Problem requirements: Please output exactly the part of the records below that opens with the line containing "Click inside the Description text area" and closes with the line containing "Select the Roll", both lines included, and nothing else.
(Beginning of Records to use)
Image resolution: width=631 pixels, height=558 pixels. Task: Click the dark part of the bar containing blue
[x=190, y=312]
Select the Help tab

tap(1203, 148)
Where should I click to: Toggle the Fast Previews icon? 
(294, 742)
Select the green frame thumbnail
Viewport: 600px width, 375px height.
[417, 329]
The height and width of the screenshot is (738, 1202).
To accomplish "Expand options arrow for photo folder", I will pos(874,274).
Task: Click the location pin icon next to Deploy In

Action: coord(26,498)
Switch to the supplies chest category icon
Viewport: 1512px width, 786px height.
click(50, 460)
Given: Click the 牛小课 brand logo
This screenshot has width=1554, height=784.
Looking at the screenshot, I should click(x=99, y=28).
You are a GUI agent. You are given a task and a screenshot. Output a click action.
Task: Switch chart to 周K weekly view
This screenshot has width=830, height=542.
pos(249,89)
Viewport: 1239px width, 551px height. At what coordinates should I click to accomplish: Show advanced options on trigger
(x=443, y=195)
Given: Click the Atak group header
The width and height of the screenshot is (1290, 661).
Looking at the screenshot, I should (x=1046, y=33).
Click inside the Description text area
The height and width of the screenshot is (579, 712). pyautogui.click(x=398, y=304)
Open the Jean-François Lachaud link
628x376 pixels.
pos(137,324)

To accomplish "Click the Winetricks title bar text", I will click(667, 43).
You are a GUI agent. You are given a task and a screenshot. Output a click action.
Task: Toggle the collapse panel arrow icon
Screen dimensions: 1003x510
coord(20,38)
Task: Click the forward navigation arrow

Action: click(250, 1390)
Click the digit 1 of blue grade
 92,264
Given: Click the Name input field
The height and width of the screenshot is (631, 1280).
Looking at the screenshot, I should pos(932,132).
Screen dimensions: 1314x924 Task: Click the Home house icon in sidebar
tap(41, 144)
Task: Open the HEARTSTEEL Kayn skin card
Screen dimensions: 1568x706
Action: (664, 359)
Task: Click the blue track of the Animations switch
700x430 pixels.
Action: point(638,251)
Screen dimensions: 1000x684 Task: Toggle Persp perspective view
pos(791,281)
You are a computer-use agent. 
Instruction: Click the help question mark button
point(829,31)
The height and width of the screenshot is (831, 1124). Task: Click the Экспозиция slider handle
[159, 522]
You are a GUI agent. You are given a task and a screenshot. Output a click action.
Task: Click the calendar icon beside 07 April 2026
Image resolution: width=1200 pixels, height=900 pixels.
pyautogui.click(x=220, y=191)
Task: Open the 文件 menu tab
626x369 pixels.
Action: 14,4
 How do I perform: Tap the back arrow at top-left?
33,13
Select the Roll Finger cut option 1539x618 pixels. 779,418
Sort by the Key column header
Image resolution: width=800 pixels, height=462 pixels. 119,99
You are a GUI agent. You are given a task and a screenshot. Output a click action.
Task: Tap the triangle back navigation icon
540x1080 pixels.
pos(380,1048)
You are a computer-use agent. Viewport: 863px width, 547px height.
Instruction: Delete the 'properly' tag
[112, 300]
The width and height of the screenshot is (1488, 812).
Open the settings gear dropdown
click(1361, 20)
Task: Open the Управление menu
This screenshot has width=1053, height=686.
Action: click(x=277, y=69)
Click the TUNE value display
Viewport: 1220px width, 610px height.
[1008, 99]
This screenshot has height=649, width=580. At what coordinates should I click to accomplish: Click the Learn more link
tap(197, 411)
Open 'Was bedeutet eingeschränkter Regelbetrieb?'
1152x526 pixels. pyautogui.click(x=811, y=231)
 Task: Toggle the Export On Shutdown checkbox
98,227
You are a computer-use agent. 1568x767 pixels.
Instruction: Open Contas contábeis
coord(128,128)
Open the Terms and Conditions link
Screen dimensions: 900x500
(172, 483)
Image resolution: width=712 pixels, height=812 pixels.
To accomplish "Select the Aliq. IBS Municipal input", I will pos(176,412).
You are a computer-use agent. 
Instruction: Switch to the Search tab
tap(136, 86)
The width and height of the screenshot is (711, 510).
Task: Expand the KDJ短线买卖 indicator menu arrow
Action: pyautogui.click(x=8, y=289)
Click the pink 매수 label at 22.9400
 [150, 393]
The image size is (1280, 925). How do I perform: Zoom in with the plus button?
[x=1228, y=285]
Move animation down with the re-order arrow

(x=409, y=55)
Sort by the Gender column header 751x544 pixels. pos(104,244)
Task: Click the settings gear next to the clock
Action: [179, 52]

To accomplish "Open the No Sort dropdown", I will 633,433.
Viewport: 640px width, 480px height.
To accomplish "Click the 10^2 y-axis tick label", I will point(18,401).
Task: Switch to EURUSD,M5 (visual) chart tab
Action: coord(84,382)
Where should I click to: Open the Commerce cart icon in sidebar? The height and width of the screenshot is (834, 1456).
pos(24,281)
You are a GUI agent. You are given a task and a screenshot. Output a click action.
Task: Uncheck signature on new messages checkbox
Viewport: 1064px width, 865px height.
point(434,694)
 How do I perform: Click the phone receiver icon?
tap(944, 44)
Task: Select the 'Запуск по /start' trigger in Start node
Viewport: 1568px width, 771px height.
(End of Records to use)
Answer to this problem:
Click inside the Description text area
The height and width of the screenshot is (579, 712). pyautogui.click(x=398, y=304)
Open the Jean-François Lachaud link
628x376 pixels.
pos(137,324)

To accomplish "Click the Winetricks title bar text", I will click(667, 43).
You are a GUI agent. You are given a task and a screenshot. Output a click action.
Task: Toggle the collapse panel arrow icon
Screen dimensions: 1003x510
coord(20,38)
Task: Click the forward navigation arrow

Action: click(250, 1390)
Click the digit 1 of blue grade
 92,264
Given: Click the Name input field
The height and width of the screenshot is (631, 1280).
Looking at the screenshot, I should pos(932,132).
Screen dimensions: 1314x924 Task: Click the Home house icon in sidebar
tap(41, 144)
Task: Open the HEARTSTEEL Kayn skin card
Screen dimensions: 1568x706
Action: (664, 359)
Task: Click the blue track of the Animations switch
700x430 pixels.
Action: point(638,251)
Screen dimensions: 1000x684 Task: Toggle Persp perspective view
pos(791,281)
You are a computer-use agent. 
Instruction: Click the help question mark button
point(829,31)
The height and width of the screenshot is (831, 1124). Task: Click the Экспозиция slider handle
[159, 522]
You are a GUI agent. You are given a task and a screenshot. Output a click action.
Task: Click the calendar icon beside 07 April 2026
Image resolution: width=1200 pixels, height=900 pixels.
pyautogui.click(x=220, y=191)
Task: Open the 文件 menu tab
626x369 pixels.
Action: 14,4
 How do I perform: Tap the back arrow at top-left?
33,13
Select the Roll Finger cut option 1539x618 pixels. 779,418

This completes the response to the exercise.